The "War on Terror" proponents like President George W. Bush see that honed structure as a ready-made means of combating the new enemies in a world of Muslim extremism and nuclear proliferation. If Europe was its theatre of operations in the Cold War, Nato's role after 9/11 is, according to this doctrine, to go "out of theatre" to engage in operations in Afghanistan, the Middle East, Africa or wherever else a threat is perceived. At the same time, Bush, in pursuit of his vision of "democracy" around the world and in search of a legacy for his failing presidency, wants to use Nato membership to secure the new democracies of the Orange and Rose revolutions. Hence his enthusiasm to start the process of entry for Ukraine and Georgia.
Add to that a new President of France who wants re-entry to full military participation in Nato as a means to take France back to the heart of international decision-making and you have more energy for movement in Nato than in a generation.
Only it is an energy without consensus or agreed direction.
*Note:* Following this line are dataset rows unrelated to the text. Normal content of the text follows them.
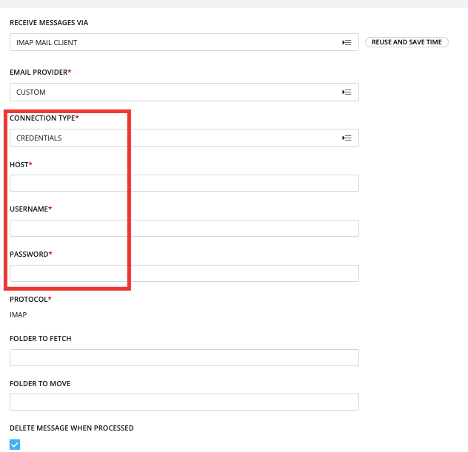Viewport: 468px width, 452px height.
Task: Open the Credentials connection type dropdown
Action: (184, 138)
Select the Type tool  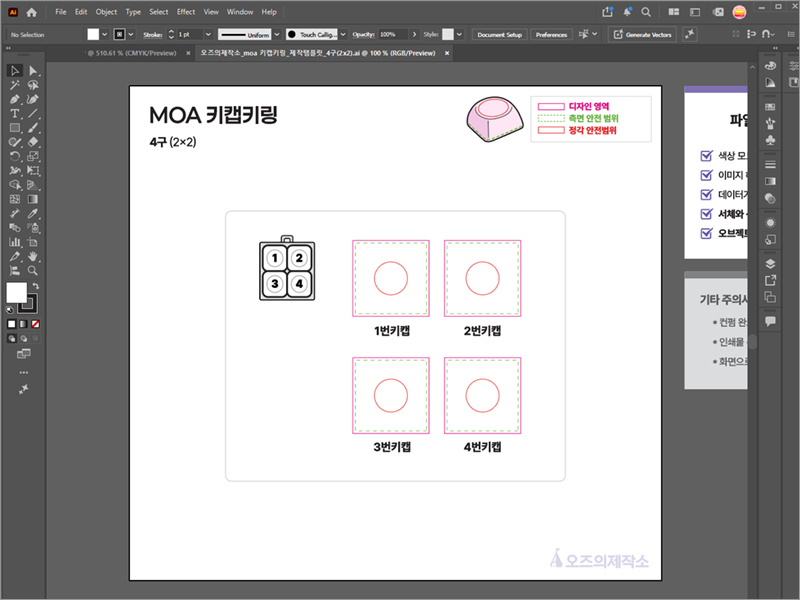(x=14, y=113)
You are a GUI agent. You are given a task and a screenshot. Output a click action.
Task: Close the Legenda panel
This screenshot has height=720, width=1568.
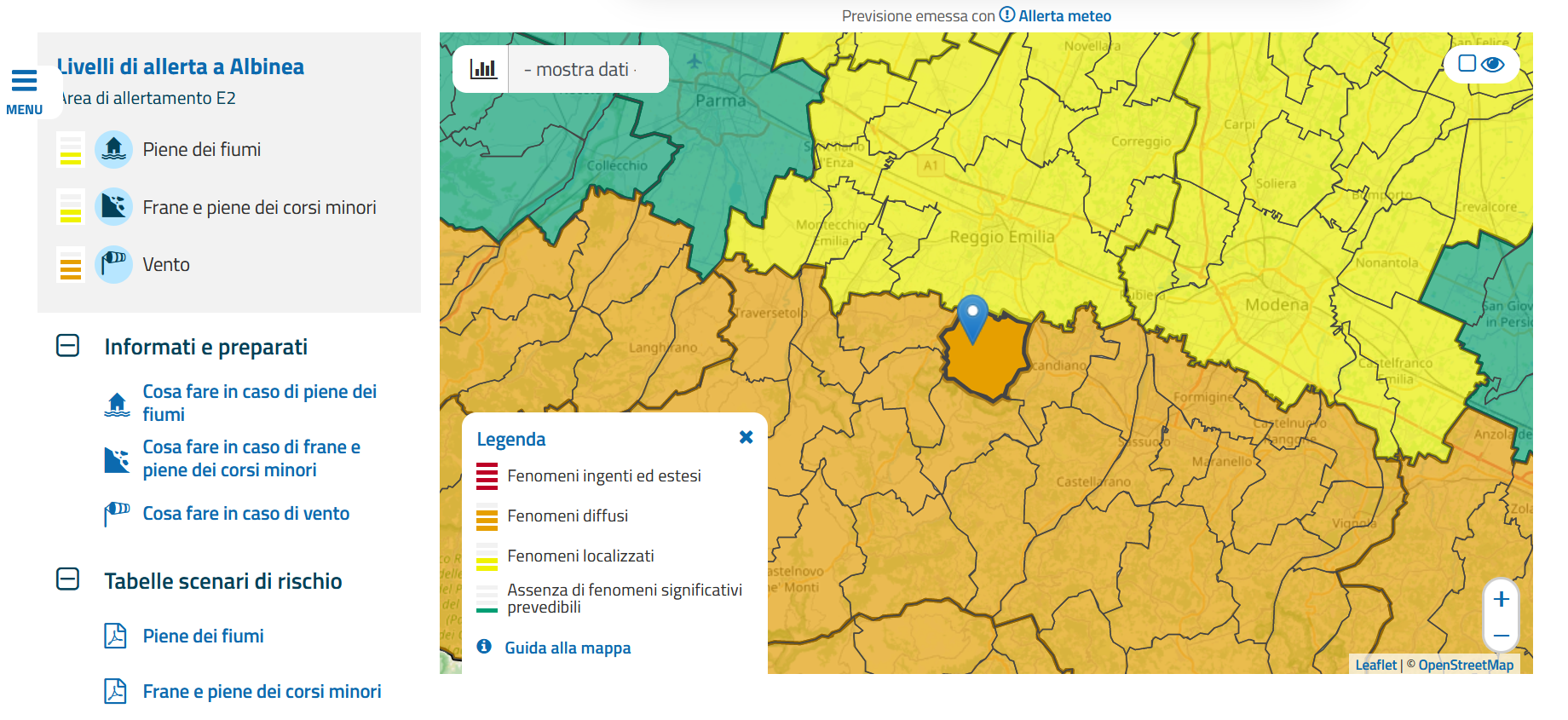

The reluctance of member states to send more troops to Afghanistan or other hot spots is not, as Washington would brief, a matter of cowardice or parsimony.
It is because, for a number of European countries, there is no public support after Iraq for an operation which makes Nato troops into a white, Western occupying force charged with rooting out drugs, confronting local warlords and instituting civil reconstruction.
In the same way, Bush and the Ukrainian and Georgian leaders would make eastward expansion into a matter of facing down Russia. But fear of Russia is not the main reason for German (and French, Belgian and Dutch) doubts.
The problem is that expansion this far east would take Nato right into the middle of the conflict between Russian and Ukrainian-speaking halves of Ukraine, never mind the problem of the breakaway parts of Georgia, disputes that could easily escalate into confrontation with Moscow.
For the very reason that the two countries want membership, the organisation should be wary of it. For, as Moscow not unfairly argues, if Russia is no longer "the enemy", why are we doing it and in such haste?
This isn't a case of: if Europe didn't have Nato it would have to be invented. The opposite is true. If Europe did not have Nato it would invent something quite different now.
It would be involved in a different way, if at all, in Afghanistan. And it would be using EU membership to enable the democracies of the former Soviet republics. And developing an independent European defence capability.
The fearful prospect at Bucharest is that, by allowing Nato to be driven in new directions without confronting the hard questions on its future, there is a danger of breaking the whole alliance on which it is founded.